Under the DARPA Wireless Network After Next (WNaN) program sponsored by DARPA and the Air Force Research Laboratory, BBN is meeting this challenge by developing scalable, adaptive, ad hoc networks that use very inexpensive yet flexible software radios. BBN is working with M/A-COM, who is building the radio hardware.
Dynamic Spectrum Access (DSA)
Today’s military radios relay on complex frequency pre-planning and fixed frequency assignments. This increases the time required to plan a mission, complicates in-field tactical flexibility, creates a significant logistical tail, and will not scale to large numbers of radios. BBN’s WNaN includes Dynamic Spectrum Access (DSA) techniques that sense which spectrum is in use and which is available. When combined with strict policy compliance checking, this allows WNaN radios to dynamically use spectrum that is otherwise unoccupied and to automatically shift the frequencies that are in use to optimize the network topology based on communications capabilities and traffic load.
Exploiting Multiple Transceivers
To scale in density or network size, future tactical radios will need multiple channels. The MAC and network protocols of the BBN WNaN were designed from the beginning to operate efficiently over 1, 2, 4, 6, or even more channels. WNaN uses dynamic spectrum access and frequency agility to choose the right topology for the current mission and traffic requirements.
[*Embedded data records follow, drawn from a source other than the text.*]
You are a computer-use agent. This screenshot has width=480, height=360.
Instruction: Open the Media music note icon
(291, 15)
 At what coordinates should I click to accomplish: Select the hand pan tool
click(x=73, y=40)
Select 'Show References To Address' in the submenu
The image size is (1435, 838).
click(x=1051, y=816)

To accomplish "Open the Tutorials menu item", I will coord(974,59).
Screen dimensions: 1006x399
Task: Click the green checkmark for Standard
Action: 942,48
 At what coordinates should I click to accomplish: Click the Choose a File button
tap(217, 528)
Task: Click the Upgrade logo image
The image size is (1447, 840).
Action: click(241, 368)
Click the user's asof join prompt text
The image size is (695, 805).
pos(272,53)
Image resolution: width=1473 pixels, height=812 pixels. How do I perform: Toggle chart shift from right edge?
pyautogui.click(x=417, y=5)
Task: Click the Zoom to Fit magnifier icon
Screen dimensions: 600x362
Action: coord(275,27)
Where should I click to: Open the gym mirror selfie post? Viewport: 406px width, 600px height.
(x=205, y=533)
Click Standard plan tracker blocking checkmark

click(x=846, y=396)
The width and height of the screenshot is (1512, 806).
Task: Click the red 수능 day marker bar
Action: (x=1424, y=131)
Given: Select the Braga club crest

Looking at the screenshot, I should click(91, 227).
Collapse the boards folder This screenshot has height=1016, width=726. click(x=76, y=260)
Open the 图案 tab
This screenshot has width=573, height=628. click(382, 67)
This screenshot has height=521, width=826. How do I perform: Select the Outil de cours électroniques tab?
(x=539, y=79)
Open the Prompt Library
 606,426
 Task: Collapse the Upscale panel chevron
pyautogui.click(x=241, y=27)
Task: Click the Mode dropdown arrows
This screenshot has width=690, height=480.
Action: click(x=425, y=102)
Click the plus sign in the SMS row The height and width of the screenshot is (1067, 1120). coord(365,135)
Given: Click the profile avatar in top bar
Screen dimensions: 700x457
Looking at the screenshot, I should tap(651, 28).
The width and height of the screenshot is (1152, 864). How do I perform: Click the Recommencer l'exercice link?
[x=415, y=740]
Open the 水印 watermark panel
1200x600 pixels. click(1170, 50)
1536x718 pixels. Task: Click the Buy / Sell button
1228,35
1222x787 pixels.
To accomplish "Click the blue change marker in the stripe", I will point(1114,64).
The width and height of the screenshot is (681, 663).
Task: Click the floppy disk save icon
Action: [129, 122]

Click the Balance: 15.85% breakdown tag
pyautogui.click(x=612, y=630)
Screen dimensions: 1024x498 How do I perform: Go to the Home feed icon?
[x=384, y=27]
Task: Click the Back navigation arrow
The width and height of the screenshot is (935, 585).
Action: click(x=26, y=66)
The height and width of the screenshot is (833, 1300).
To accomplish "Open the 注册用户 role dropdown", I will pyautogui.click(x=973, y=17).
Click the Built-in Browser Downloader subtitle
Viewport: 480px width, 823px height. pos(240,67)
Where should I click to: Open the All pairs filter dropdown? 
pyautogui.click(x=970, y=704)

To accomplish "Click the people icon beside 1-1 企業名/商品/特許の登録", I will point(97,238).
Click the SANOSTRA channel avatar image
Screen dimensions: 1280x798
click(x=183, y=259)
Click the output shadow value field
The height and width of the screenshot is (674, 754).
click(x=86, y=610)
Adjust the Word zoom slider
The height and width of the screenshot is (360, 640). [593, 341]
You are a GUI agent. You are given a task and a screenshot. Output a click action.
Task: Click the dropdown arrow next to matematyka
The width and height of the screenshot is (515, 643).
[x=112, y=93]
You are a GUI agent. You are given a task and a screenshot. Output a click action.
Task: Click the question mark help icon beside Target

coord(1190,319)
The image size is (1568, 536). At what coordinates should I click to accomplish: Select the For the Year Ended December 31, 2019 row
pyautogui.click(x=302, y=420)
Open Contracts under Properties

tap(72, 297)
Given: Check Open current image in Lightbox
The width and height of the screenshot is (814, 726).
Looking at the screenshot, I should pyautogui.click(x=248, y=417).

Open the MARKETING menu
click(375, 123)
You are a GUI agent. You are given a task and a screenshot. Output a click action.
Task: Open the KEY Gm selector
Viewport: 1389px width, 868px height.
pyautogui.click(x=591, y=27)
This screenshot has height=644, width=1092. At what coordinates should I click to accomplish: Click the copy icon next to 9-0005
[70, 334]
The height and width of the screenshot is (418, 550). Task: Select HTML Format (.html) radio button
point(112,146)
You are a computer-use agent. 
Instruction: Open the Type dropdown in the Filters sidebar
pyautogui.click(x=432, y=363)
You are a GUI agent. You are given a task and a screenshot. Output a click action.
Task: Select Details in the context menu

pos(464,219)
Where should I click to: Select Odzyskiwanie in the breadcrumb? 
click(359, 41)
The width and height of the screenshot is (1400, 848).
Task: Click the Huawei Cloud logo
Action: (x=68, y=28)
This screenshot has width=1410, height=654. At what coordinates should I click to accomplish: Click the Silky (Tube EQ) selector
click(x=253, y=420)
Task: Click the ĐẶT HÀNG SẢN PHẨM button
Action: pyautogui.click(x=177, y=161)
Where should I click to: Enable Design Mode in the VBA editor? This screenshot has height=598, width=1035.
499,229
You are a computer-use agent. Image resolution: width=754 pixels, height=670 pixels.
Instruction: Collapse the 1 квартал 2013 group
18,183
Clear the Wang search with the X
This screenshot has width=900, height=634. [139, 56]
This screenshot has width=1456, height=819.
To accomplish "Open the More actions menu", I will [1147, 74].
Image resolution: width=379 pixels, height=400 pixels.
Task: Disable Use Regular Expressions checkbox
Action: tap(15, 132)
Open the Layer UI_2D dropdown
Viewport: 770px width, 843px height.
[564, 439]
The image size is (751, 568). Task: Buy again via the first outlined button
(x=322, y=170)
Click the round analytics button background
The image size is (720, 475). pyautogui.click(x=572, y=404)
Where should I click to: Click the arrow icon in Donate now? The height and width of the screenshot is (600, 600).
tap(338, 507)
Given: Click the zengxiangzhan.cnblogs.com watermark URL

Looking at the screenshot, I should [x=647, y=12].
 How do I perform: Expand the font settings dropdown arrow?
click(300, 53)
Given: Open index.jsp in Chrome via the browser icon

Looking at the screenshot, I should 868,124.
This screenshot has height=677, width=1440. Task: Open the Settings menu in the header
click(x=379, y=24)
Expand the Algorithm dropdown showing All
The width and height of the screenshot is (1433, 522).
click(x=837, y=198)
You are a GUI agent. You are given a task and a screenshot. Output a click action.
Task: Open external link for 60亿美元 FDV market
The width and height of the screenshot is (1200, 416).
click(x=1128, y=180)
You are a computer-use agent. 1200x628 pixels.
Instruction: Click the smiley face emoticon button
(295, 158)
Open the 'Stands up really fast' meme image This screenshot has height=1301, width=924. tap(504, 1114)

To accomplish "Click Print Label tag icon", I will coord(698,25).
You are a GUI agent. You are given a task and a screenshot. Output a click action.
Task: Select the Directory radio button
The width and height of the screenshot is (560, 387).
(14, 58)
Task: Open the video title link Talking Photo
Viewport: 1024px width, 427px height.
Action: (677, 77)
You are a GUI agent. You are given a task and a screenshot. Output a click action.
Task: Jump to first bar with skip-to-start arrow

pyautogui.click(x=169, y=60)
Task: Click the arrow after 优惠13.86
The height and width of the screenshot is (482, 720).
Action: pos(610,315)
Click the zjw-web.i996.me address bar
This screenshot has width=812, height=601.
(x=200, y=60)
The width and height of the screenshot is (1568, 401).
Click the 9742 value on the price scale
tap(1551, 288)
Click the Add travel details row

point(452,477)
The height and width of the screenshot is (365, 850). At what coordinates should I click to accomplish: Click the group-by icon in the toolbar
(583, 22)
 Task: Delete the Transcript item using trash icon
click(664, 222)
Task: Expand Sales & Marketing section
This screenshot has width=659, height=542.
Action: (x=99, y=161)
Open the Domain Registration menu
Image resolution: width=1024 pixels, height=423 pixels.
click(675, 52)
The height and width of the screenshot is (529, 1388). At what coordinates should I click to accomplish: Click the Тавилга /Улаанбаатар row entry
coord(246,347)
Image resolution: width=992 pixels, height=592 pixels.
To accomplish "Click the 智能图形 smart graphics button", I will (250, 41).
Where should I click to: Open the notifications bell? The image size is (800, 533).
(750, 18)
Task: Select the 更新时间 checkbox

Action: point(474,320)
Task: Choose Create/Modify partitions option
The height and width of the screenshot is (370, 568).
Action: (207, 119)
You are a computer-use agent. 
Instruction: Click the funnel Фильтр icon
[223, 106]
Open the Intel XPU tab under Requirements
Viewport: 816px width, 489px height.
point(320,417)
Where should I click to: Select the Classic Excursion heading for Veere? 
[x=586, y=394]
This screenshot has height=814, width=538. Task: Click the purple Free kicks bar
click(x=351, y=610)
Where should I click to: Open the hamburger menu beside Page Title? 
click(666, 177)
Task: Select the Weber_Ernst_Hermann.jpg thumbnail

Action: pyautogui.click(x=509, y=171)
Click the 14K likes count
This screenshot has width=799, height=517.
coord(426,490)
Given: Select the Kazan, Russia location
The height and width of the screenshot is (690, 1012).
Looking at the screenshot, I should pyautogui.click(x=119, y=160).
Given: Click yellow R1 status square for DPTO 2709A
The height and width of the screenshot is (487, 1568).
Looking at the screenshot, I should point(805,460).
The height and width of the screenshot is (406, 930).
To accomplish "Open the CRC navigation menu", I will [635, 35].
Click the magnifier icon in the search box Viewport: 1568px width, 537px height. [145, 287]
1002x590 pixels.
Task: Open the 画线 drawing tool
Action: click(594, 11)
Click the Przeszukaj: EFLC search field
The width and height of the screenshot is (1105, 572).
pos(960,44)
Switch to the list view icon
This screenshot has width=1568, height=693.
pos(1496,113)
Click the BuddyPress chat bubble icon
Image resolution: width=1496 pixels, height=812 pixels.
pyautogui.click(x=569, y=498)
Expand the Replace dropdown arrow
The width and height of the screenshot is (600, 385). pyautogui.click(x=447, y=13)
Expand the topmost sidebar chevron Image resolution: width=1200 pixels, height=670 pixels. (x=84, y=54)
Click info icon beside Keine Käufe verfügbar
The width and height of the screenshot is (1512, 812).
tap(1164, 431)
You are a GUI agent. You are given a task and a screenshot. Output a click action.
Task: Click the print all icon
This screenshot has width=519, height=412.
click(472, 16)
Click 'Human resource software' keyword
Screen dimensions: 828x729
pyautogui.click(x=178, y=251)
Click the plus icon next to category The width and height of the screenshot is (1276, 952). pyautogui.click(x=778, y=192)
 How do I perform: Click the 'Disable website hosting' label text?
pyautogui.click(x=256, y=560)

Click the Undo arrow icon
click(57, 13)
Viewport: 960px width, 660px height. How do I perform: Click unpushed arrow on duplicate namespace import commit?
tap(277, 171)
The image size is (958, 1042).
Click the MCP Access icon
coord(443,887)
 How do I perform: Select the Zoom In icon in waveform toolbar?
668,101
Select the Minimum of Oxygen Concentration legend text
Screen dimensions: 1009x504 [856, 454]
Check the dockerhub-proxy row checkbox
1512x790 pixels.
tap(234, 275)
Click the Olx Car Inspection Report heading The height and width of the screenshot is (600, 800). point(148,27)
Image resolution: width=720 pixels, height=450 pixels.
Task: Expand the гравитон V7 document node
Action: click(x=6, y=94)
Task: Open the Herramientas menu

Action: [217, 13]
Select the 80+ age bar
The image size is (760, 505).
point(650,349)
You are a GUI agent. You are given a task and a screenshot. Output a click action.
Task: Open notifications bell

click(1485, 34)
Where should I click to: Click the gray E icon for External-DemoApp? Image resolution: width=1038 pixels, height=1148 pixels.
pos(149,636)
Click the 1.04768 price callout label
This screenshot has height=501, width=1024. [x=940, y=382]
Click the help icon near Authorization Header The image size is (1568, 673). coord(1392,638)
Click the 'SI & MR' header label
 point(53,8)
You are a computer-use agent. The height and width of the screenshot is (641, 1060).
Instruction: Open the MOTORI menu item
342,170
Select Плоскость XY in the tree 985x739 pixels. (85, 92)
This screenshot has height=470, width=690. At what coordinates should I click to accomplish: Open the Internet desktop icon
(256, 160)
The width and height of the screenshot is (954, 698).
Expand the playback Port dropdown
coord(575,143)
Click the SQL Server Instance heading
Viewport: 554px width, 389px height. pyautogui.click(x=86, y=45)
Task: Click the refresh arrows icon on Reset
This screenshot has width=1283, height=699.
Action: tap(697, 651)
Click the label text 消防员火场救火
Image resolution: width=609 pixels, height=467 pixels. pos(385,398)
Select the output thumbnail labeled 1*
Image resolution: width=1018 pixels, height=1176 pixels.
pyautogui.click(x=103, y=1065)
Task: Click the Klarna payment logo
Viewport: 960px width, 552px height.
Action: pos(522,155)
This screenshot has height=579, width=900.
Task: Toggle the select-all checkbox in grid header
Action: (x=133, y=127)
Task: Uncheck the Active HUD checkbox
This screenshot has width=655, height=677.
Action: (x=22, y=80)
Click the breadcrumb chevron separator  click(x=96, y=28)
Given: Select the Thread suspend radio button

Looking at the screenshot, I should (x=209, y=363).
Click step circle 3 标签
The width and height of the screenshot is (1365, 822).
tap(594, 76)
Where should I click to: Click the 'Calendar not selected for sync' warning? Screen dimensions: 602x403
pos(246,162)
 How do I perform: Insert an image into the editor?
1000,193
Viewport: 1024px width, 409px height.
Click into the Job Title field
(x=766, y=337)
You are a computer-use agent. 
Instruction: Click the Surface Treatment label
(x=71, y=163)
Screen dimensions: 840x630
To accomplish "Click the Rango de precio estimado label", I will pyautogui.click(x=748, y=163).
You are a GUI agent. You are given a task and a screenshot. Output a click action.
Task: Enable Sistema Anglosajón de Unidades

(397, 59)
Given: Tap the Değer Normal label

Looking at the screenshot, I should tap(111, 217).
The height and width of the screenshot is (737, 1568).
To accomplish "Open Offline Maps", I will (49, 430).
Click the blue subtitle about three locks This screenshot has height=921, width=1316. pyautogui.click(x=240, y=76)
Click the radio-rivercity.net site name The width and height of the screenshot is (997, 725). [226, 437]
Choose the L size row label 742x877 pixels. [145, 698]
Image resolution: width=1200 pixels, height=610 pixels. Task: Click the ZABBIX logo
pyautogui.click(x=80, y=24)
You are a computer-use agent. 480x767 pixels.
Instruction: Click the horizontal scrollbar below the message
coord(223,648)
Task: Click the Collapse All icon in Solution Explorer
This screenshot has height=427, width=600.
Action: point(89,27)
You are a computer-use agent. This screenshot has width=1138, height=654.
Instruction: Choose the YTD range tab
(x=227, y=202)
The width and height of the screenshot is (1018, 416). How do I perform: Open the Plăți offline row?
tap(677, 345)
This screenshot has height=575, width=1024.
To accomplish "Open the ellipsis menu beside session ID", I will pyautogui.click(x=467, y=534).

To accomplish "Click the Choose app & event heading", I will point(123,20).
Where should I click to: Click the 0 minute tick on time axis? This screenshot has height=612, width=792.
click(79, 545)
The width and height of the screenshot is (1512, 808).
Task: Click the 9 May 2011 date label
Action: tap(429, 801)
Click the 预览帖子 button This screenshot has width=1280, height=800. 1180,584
Disruption Tolerant Networking
RF communication is unreliable. Today’s networking protocols all drop packets immediately if any node along the path looses the route to the destination. This is unacceptable in most military environments because links change often. BBN’s WNaN includes Disruption Tolerant Networking (DTN) technologies that allow the nodes to store packets temporarily during link outages. In field experiments, we have delivered 100% of the traffic in situations where traditional IP-networking delivered less than 10%. Furthermore, the WNaN DTN implementation can operate underneath the standard IP stack, so that existing applications do not have to be modified to get DTN services. All of today’s IP applications can access DTN service using WNaN.
Content Based Access
When there are many IP-capable radios are in the field, there is a lot of data availability, but retrieving that data on current networks requires users to know the exact filename, transport protocol, and node. WNaN includes Content Based Access (CBA) techniques that allow users to query the network to find information. CBA can also automatically pre-place certain types of critical data (such as maps), around the network to minimize the time and bandwidth used to get the data when queries are entered.
Multicast Voice with Quality of Service
The most fundamental way for people to communicate is voice. WNaN provides multicast voice with quality of service to provide an unlimited number of configurable call groups available to anyone at any time with the kind of quality of service support that is needed to support military-grade voice service. The quality of service capabilities also extend to high-priority application data, guaranteeing that the most important data makes it through the clutter of other information on the network.
Embedded Implementation without Limiting Capabilities
The WNaN protocols are designed for small handheld devices. They include energy conserving capabilities to extend battery life and are targeted for embedded operating systems and processors. The protocols do not sacrifice performance to be portable across hardware architectures.